Lovelace promised herself that if she were still living on the streets by the time she turned 24, she would leave the city in search of a better life. She sought help through a government program, earned some money and explored new states and cities.

She came to Oklahoma on a vacation and “fell in love with it in a week. I gave my two-weeks notice at work and moved out here, mostly out of excitement by Oklahoma’s liquor-by-the-drink laws.”

She later joined the Army in her early 30s, but was kicked out after two years because of drinking problems.

“My life was a mess, and the problems escalated. I was in relationship after relationship.

“Around 1993 I decided to get sober. I checked into a treatment center in Tulsa and eventually became a counselor. It didn’t last — I relapsed.”

She studied the Bible while serving time on a DUI conviction —  not her first — and joined a United Methodist prison ministry.

“I was 46 years old and on my way to prison. Most women slept in, but I got up early and watched TV. I prayed, ‘If this is how I’m taking care of myself, I’m through.’ I felt immediate relief from that.

“Shortly after I was released from prison, I gave my life story at St. Luke’s (United Methodist Church in Oklahoma City). The whole congregation stood up and applauded. I knew right then that I was where I needed to be,” Lovelace said.

She worked in prison ministry for a while, and soon decided to grow into higher church leadership positions. For that, she would need more education.

She earned a bachelor’s degree from Oklahoma City University while working as a drug and alcohol counselor. She had previously obtained credentials as a licensed practical nurse, so she fit right in at the treatment centers.

After graduating from OCU in 2002 with a religion degree, she became a pastor at a church near Pauls Valley. Desiring more education, she went to Perkins Theological Seminary at Southern Methodist University in Dallas and earned a Master of Divinity in 2007.

She returned to Oklahoma City and became pastor of the South Lee United Methodist Church, across the street from Capitol Hill High School. While there, the conference district superintendent asked her to consider moving to Skyline.

“I was known for preaching and teaching the homeless. The bishop asked what I had to give. I said, ‘I’ve been on assistance, I’ve been homeless, I’ve been in the same situation as the clients.
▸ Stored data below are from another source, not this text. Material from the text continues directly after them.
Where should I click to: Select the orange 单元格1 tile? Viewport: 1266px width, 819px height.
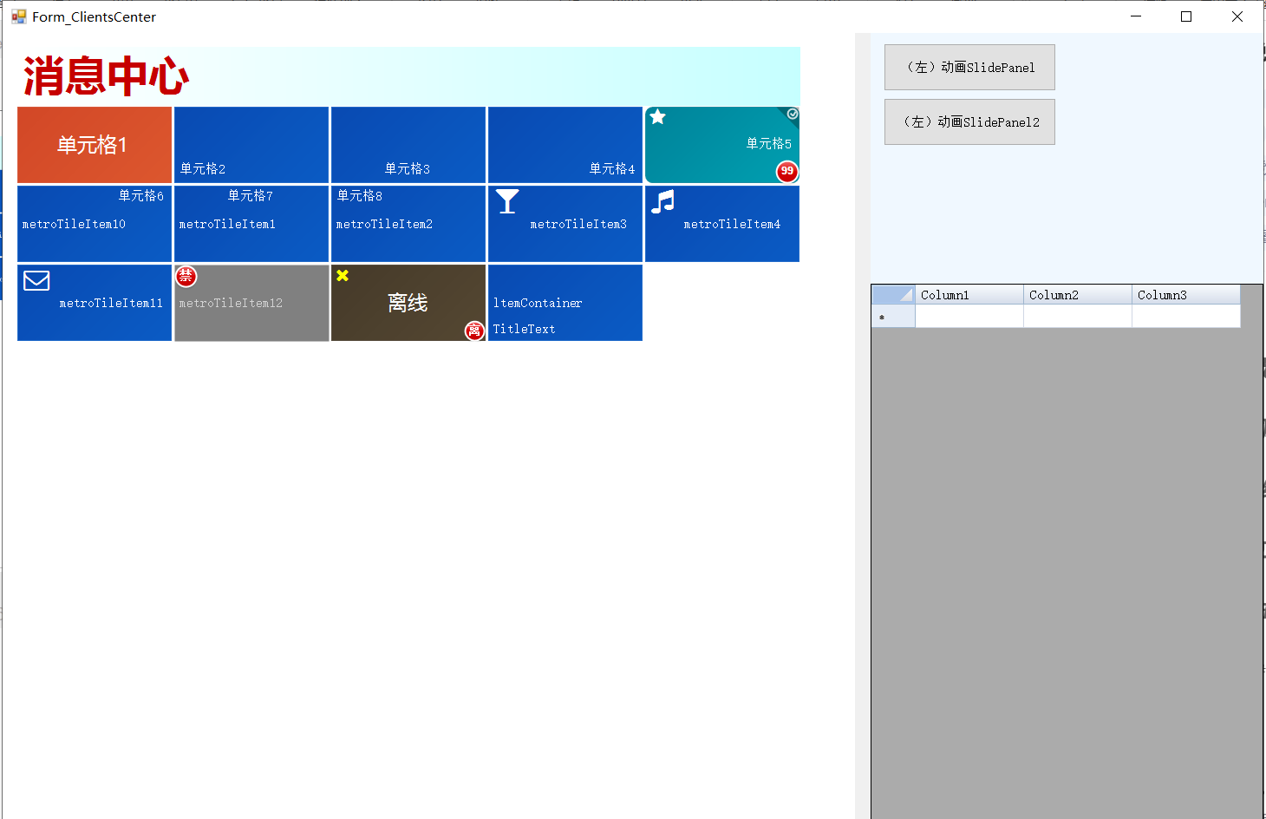pyautogui.click(x=94, y=144)

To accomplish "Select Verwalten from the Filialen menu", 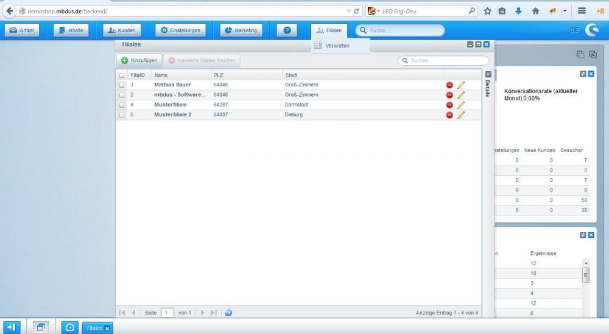I will [337, 46].
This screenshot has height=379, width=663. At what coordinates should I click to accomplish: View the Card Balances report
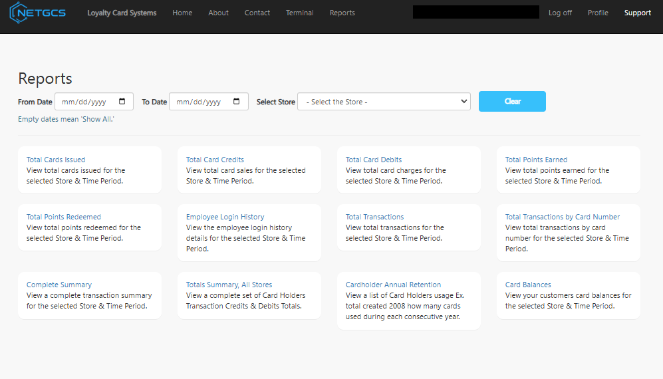tap(528, 285)
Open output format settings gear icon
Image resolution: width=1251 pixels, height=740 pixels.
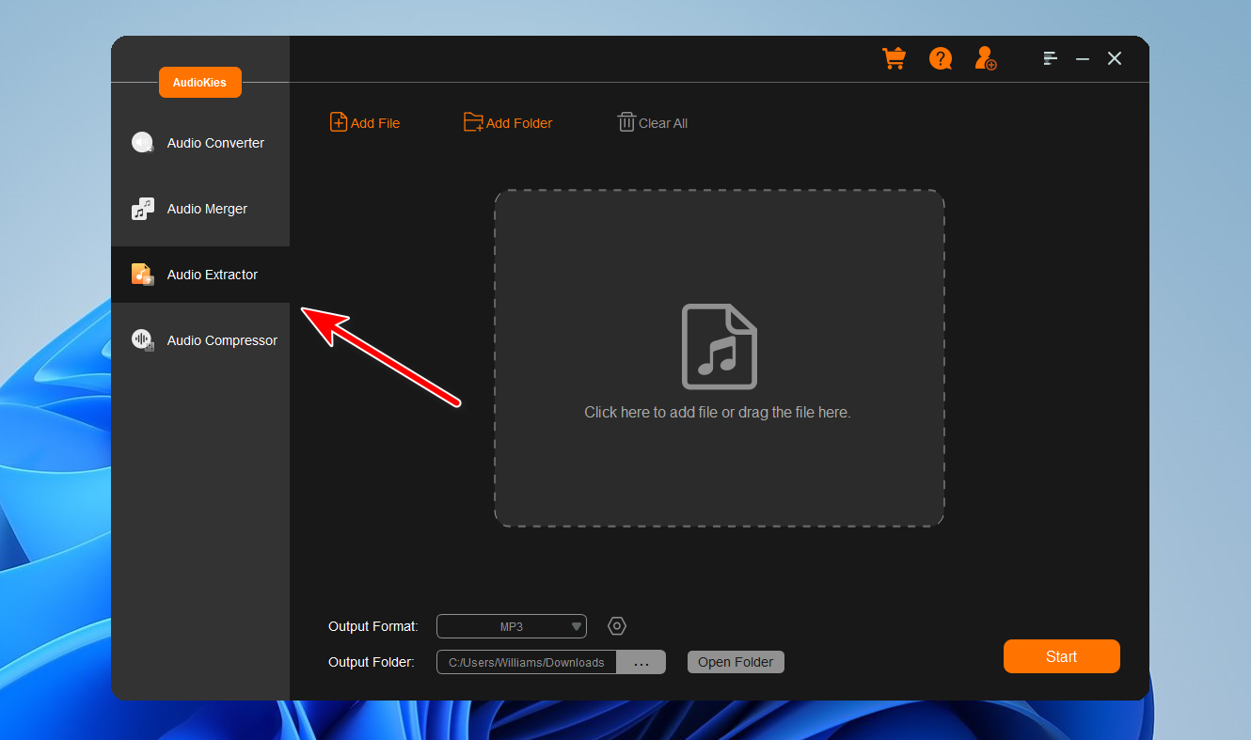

That’s what I have to give — my experience.’”

With very little administrative experience, Lovelace became a student again, taking classes on her own and from the Oklahoma Center for Nonprofits to learn how to run the ministry.

As someone who has failed herself on multiple occasions, Lovelace says she understands the patience sometimes required to turn a life around.

There are no ‘throw-away’ people.

“We should accept people who are struggling to change, not run them off for being different. When they want help, we should help them, and not be obsessed with disappointment if they slip,” she said. “There are no ‘throw-away’ people.”

Skyline Urban Ministry

Major projects the United Methodist ministry sponsors include:

  • Prom dress donation event — “Prom is a rite of passage for high school girls,” Lovelace said. “Some families are forced to choose between yearbook photos and prom. We believe no girl should have to miss out because they can’t afford it.” She added that since the ministry started hosting the event, hair stylists have called offering their services.
  • Clothing Closet store — Lovelace says it helps people retain their dignity when they’re allowed to shop for what they like. Therefore, all of the items in the store are held at no more than 50 cents. There is also free clothing available and the store sells household goods.
  • Eye Clinic — The ministry has an on-site clinic that offers free eye exams and reduced-cost frames for clients.
  • Food Resource Center — A fully stocked grocery store where clients are provided a check-off sheet for categories like fruit, vegetables, bread, canned foods and dairy products. Clients are allowed to shop for the items they would enjoy eating, rather than having the food picked out for them.